Valor Econômico - 13/01/2016

Edna Simão, Chiara Quintão e Estevão Taiar | De Brasília e São Paulo

A ideia de permitir que a prestação para faixa mais baixa do programa Minha Casa, Minha Vida aumente conforme a renda do beneficiário -reivindicação do setor de construção que está sendo estudada pelo governo - já desperta contestações. O líder do Movimento dos Trabalhadores Sem Teto (MTST), Guilherme Boulos, garante que haverá protestos nas principais cidades do país, se o governo federal levar adiante as alterações.

"Uma prestação de 20% [da renda] é quase de mercado, não é subsídio", diz Boulos. "Desembolsar R$ 360 para alguém que ganha R$ 1.800 é muita coisa", afirma. "Essas alterações significam uma descaracterização do programa como ele foi criado e serão enfrentadas nas ruas", diz.

No entanto, apesar de ter apresentado em setembro uma proposta de triplicar o valor da prestação mínima para aquisição da casa própria por famílias com renda de até R$ 1,8 mil no âmbito do Minha Casa, Minha Vida, o governo ainda não tem decisão fechada sobre o assunto e o aumento, segundo fonte, pode ser menor do que o previsto. Uma portaria interministerial deve ser publicada definindo o valor mínimo e a subvenção que será dada pela União. Somente depois disso que as contratações do faixa 1 poderão ser iniciadas.

A presidente Dilma Rousseff quer alavancar o setor da construção civil para melhorar o desempenho da economia e gerar mais postos de trabalho. O início das contratações do "Minha Casa" pode auxiliar o governo neste aspecto. Há quatro meses, Dilma apresentou às centrais sindicais as linhas gerais da terceira etapa do programa. Foi anunciado o aumento do número de faixas, assim como a atualização do valor da renda dos beneficiários e elevação das taxas de juros.

Dentre essas iniciativas estava também a proposta de elevar o valor mínimo das parcelas para atendimento das famílias com renda de até R$ 1,8 mil, ou seja, que fazem parte da faixa 1 do programa. A ideia é que o valor variasse conforme a renda das famílias. Com isso, a prestação mínima subiria de R$ 25 para R$ 80. Mas, segundo fontes ouvidas pelo Valor, ainda não há decisão final sobre o assunto e o reajuste dessa parcela pode ser menor. Segundo proposta apresentada em setembro, as famílias que tiverem renda entre R$ 800 e R$ 1.200, o valor da prestação corresponderá a 10% da renda; de R$ 1.200 a R$ 1.600 a 15%; e de R$ 1.600 a R$ 1.800, 20%.

Outra regra que daria alívio ao caixa do governo é o fato de o pagamento do subsídio ao imóvel para as famílias do faixa 1 ser dividido entre orçamento público e recursos do Fundo de Garantia do Tempo de Serviço (FGTS). Atualmente, a União entra com 95% dos subsídios para as famílias de menor renda. No faixa 2, a União banca 17,5% do valor do subsídio e o FGTS é responsável por 82,5%. No casa do faixa 1, a participação do FGTS será variável podendo em, alguns locais, se aproximar dos 50%.

DADOS FORNECIDOS —

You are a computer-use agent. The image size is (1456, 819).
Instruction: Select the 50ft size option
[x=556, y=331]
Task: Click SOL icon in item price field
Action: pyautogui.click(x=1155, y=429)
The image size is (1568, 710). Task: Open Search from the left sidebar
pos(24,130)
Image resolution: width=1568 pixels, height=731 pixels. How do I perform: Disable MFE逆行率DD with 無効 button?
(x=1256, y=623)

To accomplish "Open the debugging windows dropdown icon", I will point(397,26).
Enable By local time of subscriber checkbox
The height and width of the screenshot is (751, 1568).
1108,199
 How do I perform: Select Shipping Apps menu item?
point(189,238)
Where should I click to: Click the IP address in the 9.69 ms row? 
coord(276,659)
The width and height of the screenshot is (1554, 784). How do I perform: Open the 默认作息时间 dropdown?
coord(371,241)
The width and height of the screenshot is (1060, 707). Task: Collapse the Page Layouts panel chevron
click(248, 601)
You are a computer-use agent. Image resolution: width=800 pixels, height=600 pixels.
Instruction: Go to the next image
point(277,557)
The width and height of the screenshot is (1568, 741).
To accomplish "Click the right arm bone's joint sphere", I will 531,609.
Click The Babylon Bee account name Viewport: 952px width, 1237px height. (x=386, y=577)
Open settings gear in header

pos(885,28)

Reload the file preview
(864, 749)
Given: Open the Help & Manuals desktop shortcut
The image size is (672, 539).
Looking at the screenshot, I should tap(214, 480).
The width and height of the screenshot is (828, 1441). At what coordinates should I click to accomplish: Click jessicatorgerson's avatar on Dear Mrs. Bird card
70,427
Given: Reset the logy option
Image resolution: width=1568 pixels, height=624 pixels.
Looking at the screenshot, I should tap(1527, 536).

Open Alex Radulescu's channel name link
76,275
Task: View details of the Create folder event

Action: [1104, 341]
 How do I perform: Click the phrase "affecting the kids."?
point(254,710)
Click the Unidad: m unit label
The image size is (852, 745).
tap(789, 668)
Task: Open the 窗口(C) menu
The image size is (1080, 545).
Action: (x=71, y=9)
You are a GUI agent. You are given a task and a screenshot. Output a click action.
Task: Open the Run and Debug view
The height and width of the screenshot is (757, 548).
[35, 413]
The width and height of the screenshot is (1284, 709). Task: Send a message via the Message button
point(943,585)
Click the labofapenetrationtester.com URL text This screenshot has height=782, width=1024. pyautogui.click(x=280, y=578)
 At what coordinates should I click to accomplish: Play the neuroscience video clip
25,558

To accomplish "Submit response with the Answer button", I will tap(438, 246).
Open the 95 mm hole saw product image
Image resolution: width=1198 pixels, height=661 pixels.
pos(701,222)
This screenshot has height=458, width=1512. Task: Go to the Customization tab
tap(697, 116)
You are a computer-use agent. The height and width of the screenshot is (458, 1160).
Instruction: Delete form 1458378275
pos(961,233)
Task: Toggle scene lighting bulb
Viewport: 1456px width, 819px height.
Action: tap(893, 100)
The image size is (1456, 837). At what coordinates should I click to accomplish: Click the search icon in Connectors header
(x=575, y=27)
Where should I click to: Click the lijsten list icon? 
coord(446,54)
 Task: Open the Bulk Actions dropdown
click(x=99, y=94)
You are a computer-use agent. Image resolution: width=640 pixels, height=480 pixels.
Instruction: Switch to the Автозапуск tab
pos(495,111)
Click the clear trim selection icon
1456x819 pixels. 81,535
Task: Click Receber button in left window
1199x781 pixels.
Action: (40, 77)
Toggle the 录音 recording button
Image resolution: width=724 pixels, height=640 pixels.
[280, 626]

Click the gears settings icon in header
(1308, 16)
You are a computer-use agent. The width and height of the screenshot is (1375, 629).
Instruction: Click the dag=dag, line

TAREFAS A FAZER —
1 > Resuma em duas frases o trecho sobre o Minha Casa, Minha Vida.
2 > De acordo com o trecho sobre o Minha Casa, Minha Vida, por que o início das contratações do programa pode ajudar o governo?
3 > Prossiga o trecho sobre o Minha Casa, Minha Vida a partir do ponto em que ele para.

RESPOSTAS —
1 > O governo estuda permitir que a prestação da faixa 1 do Minha Casa, Minha Vida aumente conforme a renda do beneficiário, o que elevaria a parcela mínima de R$ 25 para R$ 80, mas ainda não há decisão final e o reajuste pode ser menor. O líder do MTST, Guilherme Boulos, contesta a mudança e garante que haverá protestos nas principais cidades do país se o governo levá-la adiante.

2 > A presidente Dilma Rousseff quer alavancar o setor da construção civil para melhorar o desempenho da economia e gerar mais postos de trabalho. O início das contratações do programa pode auxiliar o governo nesse objetivo.

3 >
Na terceira etapa do programa, as famílias que se enquadrarem no faixa 1 precisarão ter renda mensal de R$ 1,8 mil. Para ser atendido na faixa 2, a renda da família deve variar entre R$ 2,35 mil e R$ 3,6 mil e na faixa 3 entre R$ 3,6 mil e R$ 6,5 mil. No caso da nova faixa criada, a faixa 1,5, será destinada para famílias com renda de até R$ 2,35 mil e terá subsídio de até R$ 45 mil de acordo com a localidade e a renda.

Foi o setor de construção civil que solicitou ao governo a redução do subsídio para a faixa 1, segundo o presidente da Associação Brasileira das Incorporadoras Imobiliárias (Abrainc), Rubens Menin. "Quanto menor o subsídio, mais moradias podem ser contempladas", afirma. "Desde o início do programa, nossa avaliação era que não há necessidade de tanto subsídio. "

A proposta foi apresentada no ano passado ao Ministério do Planejamento, então comandado pelo atual ministro da Fazenda, Nelson Barbosa, e ao Ministério das Cidades, liderado por Gilberto Kassab. O governo foi receptivo à proposta, de acordo com o presidente da Abrainc.

A mudança na fatia máxima da renda do comprador para pagamento das prestações de imóveis da faixa 1 do programa - em avaliação pelo governo - não muda nada para as construtoras, mas pode elevar a inadimplência, segundo o diretor de relações institucionais da Cury, Ronaldo Cury. A Cyrela tem 50% de participação na Cury. No segmento, a inadimplência é elevada - próxima a 20% -, diz o representante da Cury, porque não há análise de crédito do comprador, mas apenas é verificado se a renda familiar se enquadra no teto do valor máximo para a faixa. A definição dos compradores ocorre por meio de sorteio.

Caso seja aprovado o aumento da fatia da renda que pode ser comprometida com a prestação do imóvel em relação aos atuais 5%, a inadimplência pode crescer, mas é o governo quem terá de arcar com isso. Segundo o executivo, a Cury irá focar sua atuação nas faixas 2 e 3 do programa. A faixa 1 utiliza recursos do Tesouro. "O governo já sinalizou que, em 2016, a prioridade para a faixa 1 é concluir o que já foi contratado", diz.

Boulos, do MTST, afirma que 70% do déficit habitacional no Brasil está entre aqueles que ganham menos de três salários mínimos - R$ 2.640. Ou seja, justamente a parcela da população que será afetada, caso as mudanças sejam confirmadas. "É gente que não consegue financiamento para habitação no mercado tradicional", diz.